As reported by Time:
"The news around #Anonymous to attack #Facebook on Nov 5 most probably is fake," tweeted Eugene Kaspersky, chief executive and co-founder of Kaspersky Lab, an information security specialist, adding, "pay attention to the strange Twitter name they used and links to websites with adverts."
Watch the YouTube video that made the announcement of this allegedly planned attack and says "that Facebook knows more about you than your own family."
Other sites like PC World also believe the video is a hoax due to its production compared to other Anonymous videos and the amount of time it took for the video to go viral under a new YouTube account (the video was posted to YouTube July 16):
First off, there's the video announcing the operation, embedded below, which sports the same logo and robotic voice as previous Anonymous video releases, but the production value overall is far lower than others from the group. It was posted on YouTube almost a month ago under a new account, "FacebookOP," and seems to have languished there without receiving much attention from the press or Anonymous' own promotional outlets until reports in German and Spanish-language media picked up the story this week and it quickly spread from there.

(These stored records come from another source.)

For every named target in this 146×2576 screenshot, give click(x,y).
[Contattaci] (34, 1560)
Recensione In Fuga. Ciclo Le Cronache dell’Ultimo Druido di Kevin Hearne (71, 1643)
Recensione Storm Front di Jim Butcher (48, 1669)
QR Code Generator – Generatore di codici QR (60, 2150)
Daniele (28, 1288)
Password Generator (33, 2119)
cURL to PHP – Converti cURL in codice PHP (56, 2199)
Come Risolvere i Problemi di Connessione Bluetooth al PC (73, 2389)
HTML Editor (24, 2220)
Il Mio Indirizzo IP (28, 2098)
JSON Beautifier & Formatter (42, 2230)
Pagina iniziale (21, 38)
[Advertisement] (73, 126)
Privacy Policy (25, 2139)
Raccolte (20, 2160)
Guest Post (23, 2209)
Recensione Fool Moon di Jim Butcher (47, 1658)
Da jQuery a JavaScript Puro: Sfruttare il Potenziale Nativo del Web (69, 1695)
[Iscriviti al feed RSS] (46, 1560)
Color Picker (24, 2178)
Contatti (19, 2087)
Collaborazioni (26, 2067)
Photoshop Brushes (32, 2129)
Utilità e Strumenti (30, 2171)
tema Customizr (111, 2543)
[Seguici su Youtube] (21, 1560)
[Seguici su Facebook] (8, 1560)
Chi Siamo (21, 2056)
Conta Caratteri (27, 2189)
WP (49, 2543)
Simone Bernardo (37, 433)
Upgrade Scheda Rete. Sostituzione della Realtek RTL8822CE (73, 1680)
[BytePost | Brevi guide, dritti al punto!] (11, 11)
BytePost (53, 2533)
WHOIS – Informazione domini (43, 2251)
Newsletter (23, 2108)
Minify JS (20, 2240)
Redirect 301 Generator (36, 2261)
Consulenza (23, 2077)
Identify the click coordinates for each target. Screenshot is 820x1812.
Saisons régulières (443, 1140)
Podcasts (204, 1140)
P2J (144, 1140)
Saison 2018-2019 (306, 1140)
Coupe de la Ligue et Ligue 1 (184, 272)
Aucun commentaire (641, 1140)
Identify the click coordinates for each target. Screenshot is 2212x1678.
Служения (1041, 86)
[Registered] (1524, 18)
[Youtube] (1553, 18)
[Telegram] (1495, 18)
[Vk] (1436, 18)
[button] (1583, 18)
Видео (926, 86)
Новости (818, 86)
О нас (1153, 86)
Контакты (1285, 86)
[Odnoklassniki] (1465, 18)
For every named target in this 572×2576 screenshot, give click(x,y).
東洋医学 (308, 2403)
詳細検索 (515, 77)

@Anonops -- a Twitter account linked to the group -- confirmed those sentiments on Twitter with the following:
TO PRESS: MEDIAS OF THE WORLD... STOP LYING! #OpFacebookis just ANOTHER FAKE! WE DONT "KILL" THE MESSENGER. THAT'S NOT OUR STYLE #Anonymous
Anonymous is most recently responsible for broke into a Syrian Ministry of Defense Website and displayed a message of support to the Syrian people’s revolt against the rule of Bashar al-Asad, as reported by The Blaze. It also attacked 70 law enforcement websites in the United States on August 6 and in July announced it had breached NATO security.